Appellant also contends that reversible error occurred when the trial court refused to suppress the in-court identification of appellant by Williams. Due process of law requires the suppression of in-court identification testimony which has been preceded by an out-of-court identification which itself was produced through utilization by the police of procedures so unnecessarily and impermissibly suggestive of guilt as to create a very substantial likelihood of irreparable misidentification. Stovall v. Denno, (1967) 388 U.S. 293, 87 S. Ct. 1967, 18 L. Ed. 2d 1199; Neil v. Biggers, (1972) 409 U.S. 188, 93 S. Ct. 375, 34 L. Ed. 2d 401; Sawyer v. State, (1973) 260 Ind. 597, 298 N.E.2d 440.
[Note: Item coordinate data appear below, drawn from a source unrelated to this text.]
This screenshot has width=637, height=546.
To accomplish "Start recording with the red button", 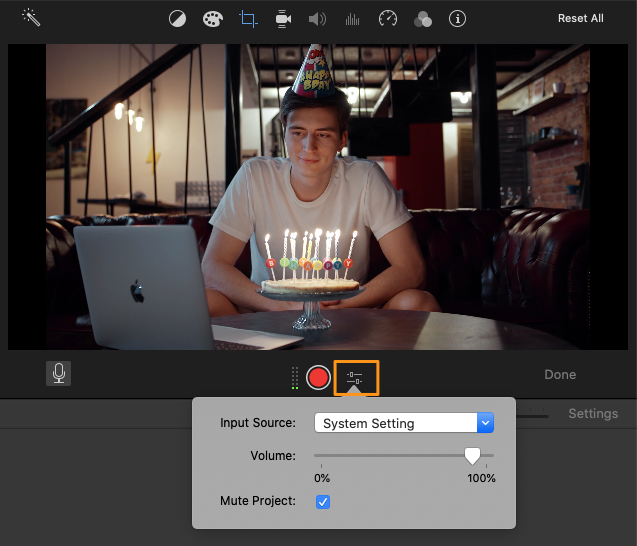I will (x=319, y=377).
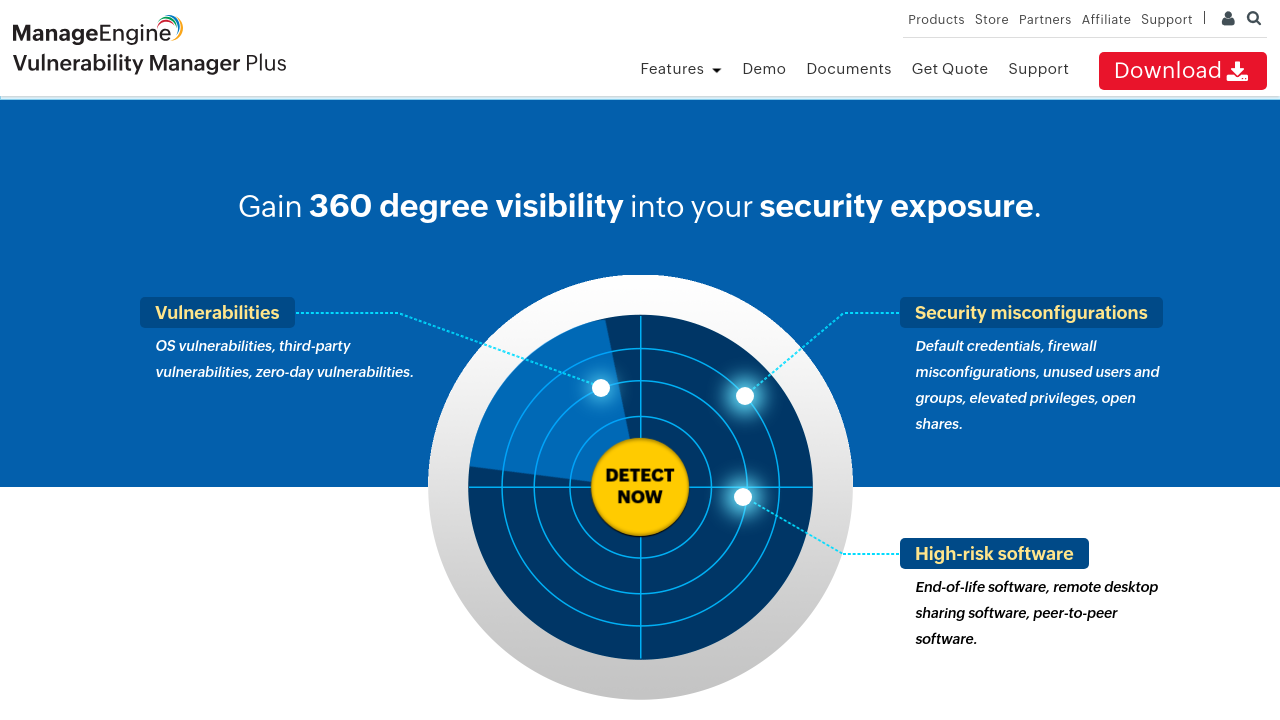Select Get Quote in the navbar

[949, 69]
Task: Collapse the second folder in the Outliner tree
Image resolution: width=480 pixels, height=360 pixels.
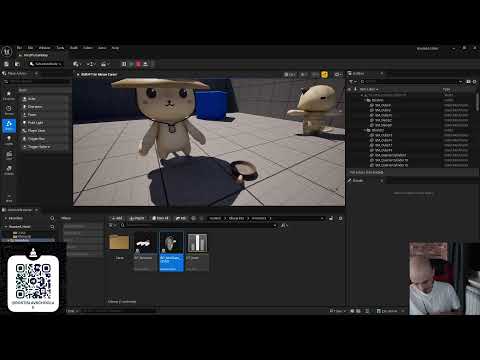Action: 364,130
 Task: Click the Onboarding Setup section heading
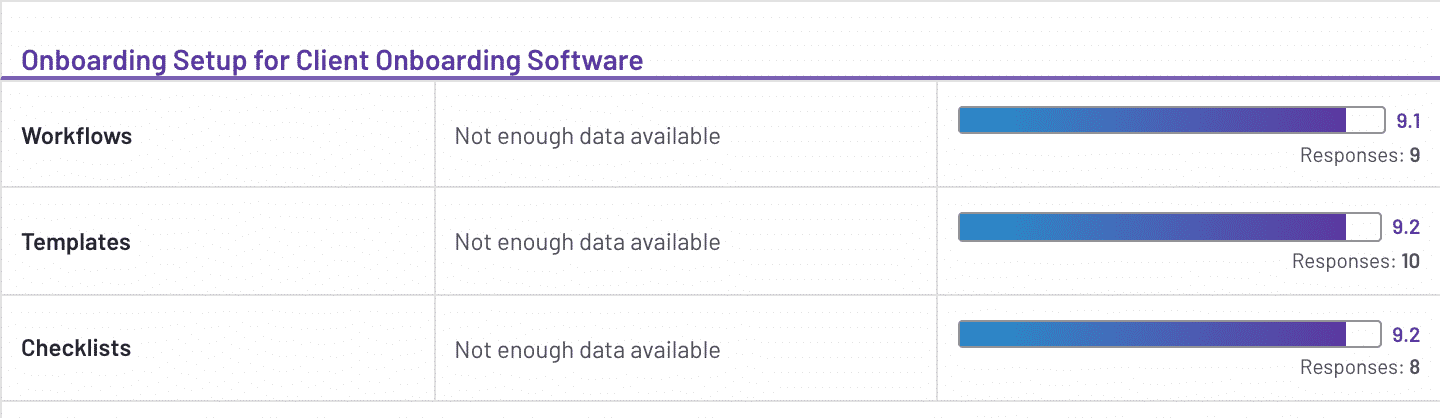click(x=332, y=60)
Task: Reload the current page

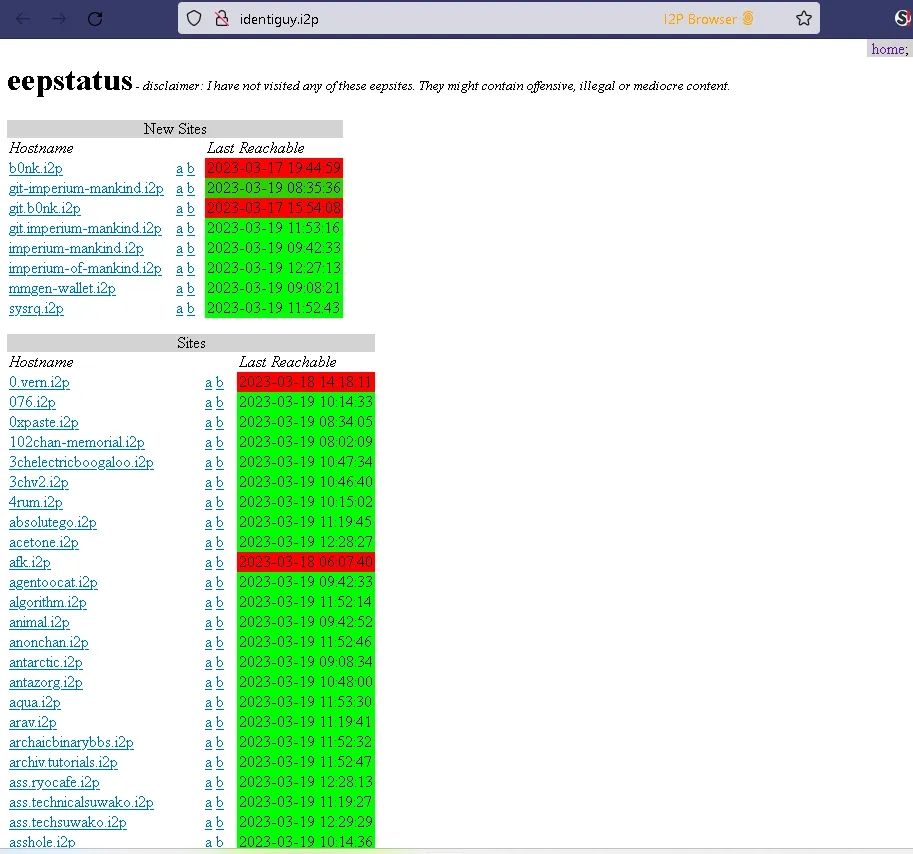Action: coord(96,19)
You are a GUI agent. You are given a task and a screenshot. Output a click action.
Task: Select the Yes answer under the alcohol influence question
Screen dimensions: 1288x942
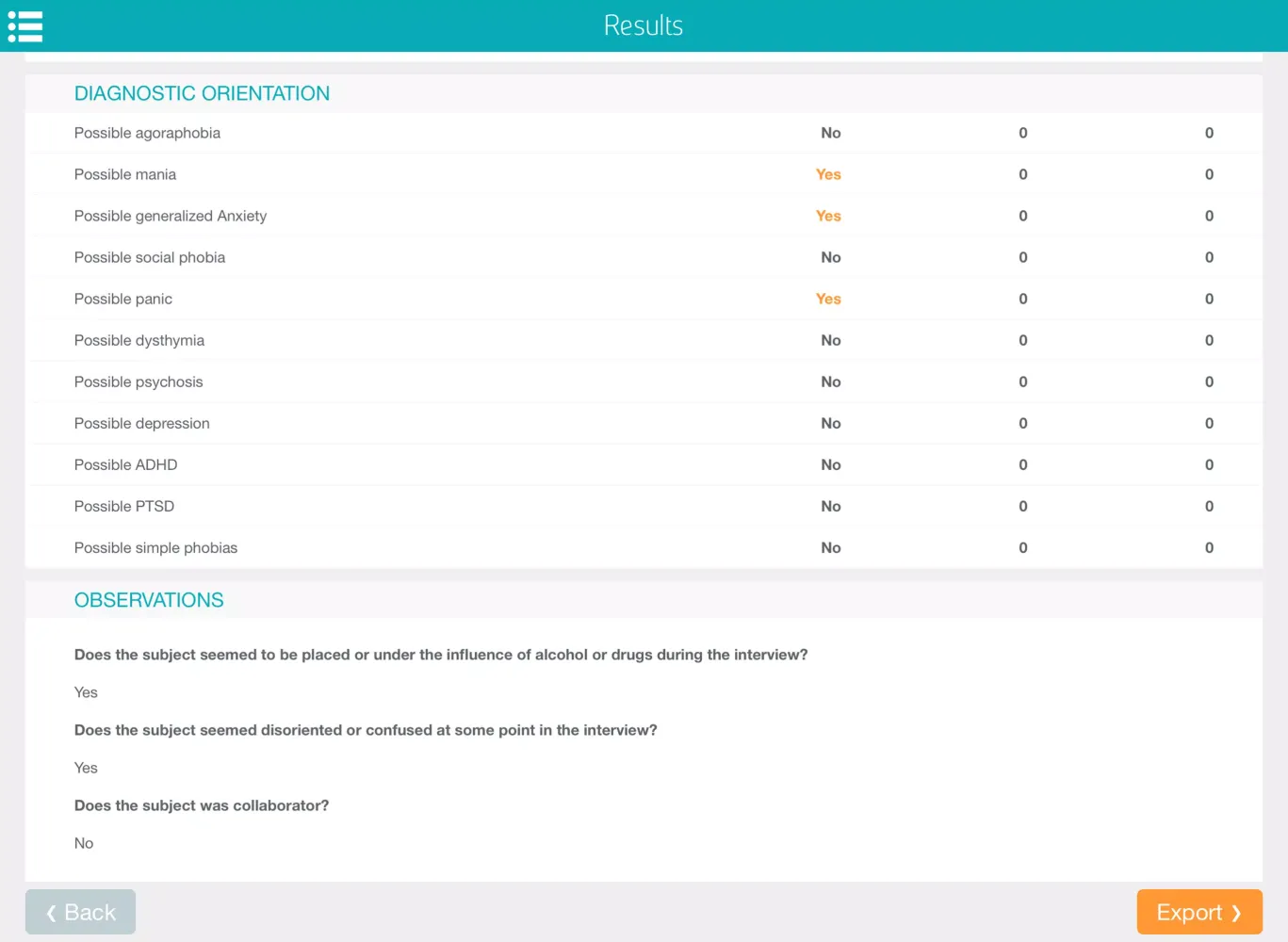click(x=85, y=692)
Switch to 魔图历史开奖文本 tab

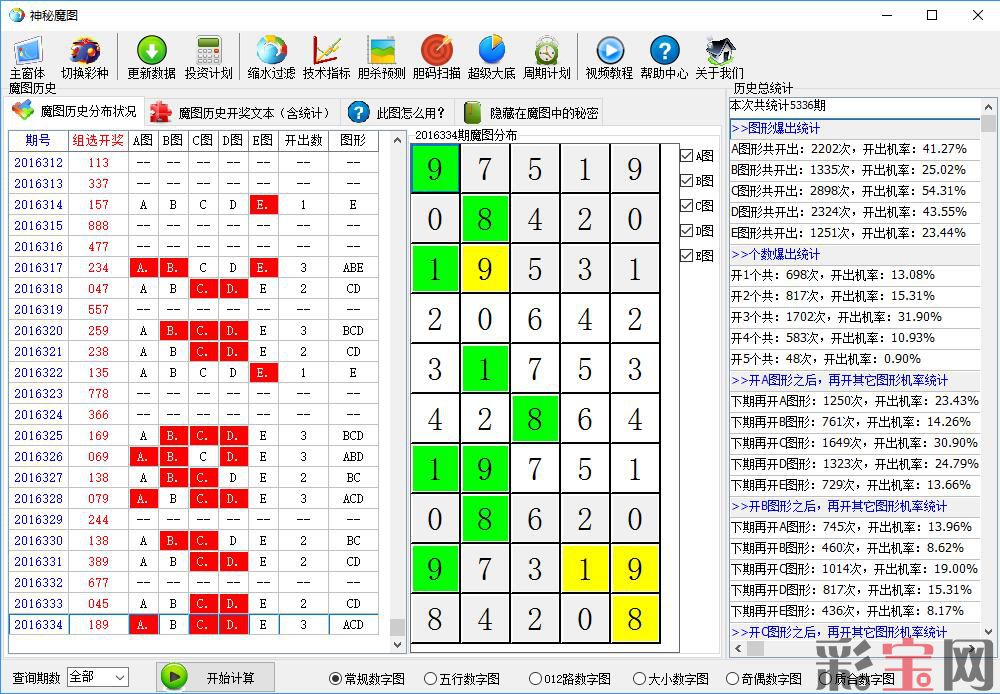click(x=240, y=112)
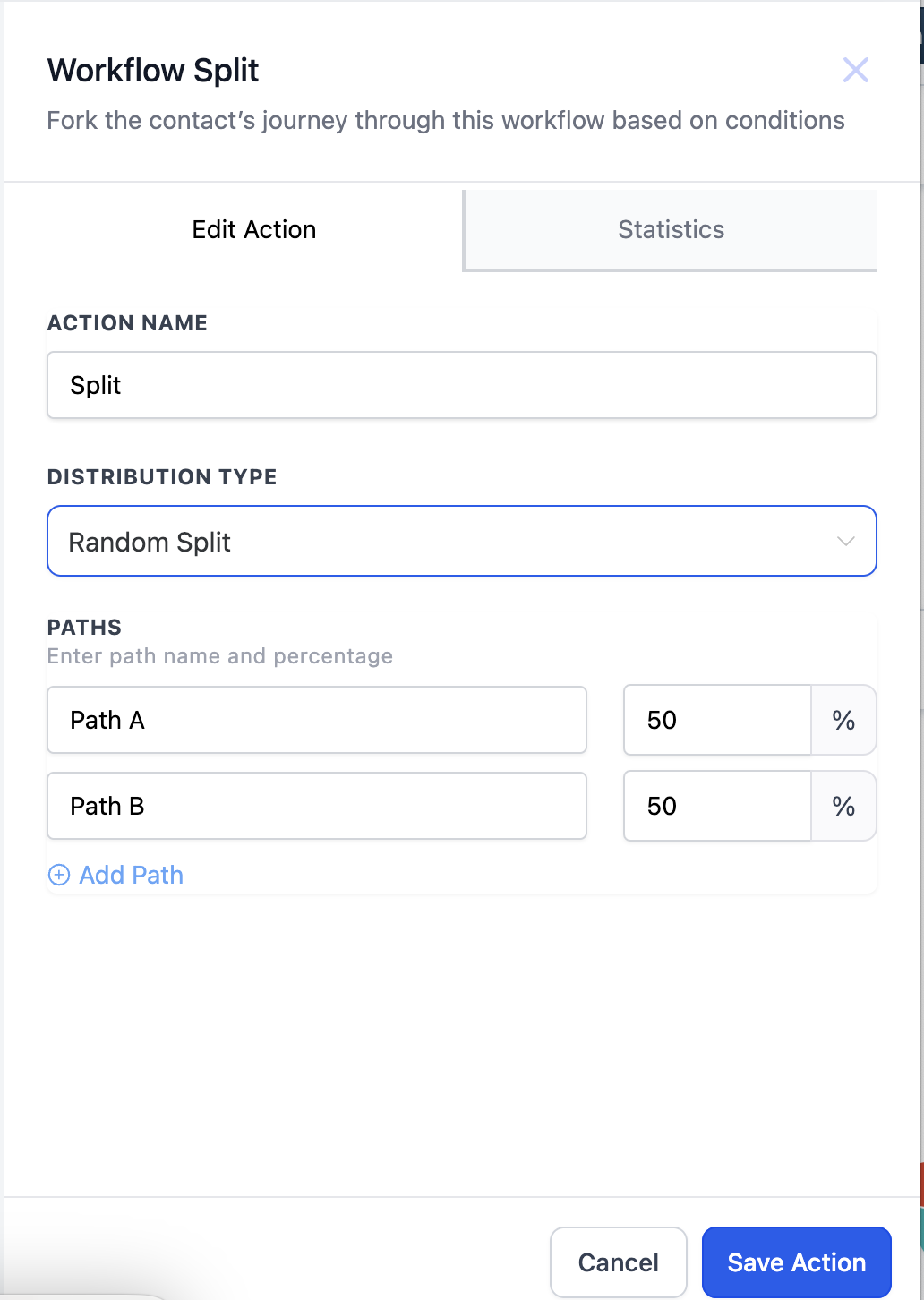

The proof tending most strongly to support the motion to suppress was that Williams had very thick cataract glasses which were badly damaged in the attack. While in the hospital he may have learned from non-police, non-official sources the names of his assailants. The police came to the hospital and showed him several photographs, and he selected one of appellant from them as his assailant. None of the photographs had names upon them, and there is no proof that the police said anything suggestive on that occasion, or that he had given appellant's name to the police prior to that time.
This evidence is contradicted by the testimony of Williams in which he testified that he was unable to identify appellant while in the hospital and did not identify a photograph of appellant until he was home and was presented a group of ten to twelve photographs from which he selected one of appellant. Even though we are not required *1152 to credit the strongest version of conflicting evidence under our standard governing review of the trial court's denial of suppression, were we to do so here, it would not warrant setting aside the trial court's ruling. The practice of exhibiting a number of photographs to a crime victim by police for purposes of identification is not as a general proposition unduly suggestive. It is only when such a display is accompanied by graphic or verbal communications or indications tending unfairly to single out one of the photographs as that of a suspect that such procedures may be condemned as unnecessarily and impermissibly suggestive of guilt. Parker v. State, (1981) Ind., 415 N.E.2d 709; Sawyer v. State, supra; Parker v. State, (1977) 265 Ind. 595, 358 N.E.2d 110. There is no proof here warranting the conclusion that the extrajudicial identification procedure employed by the police was unnecessarily suggestive. The trial court did not err in refusing to suppress the in-court identification of appellant by the victim Williams.
The conviction is affirmed.
GIVAN, C.J., and HUNTER, PRENTICE and PIVARNIK, JJ., concur.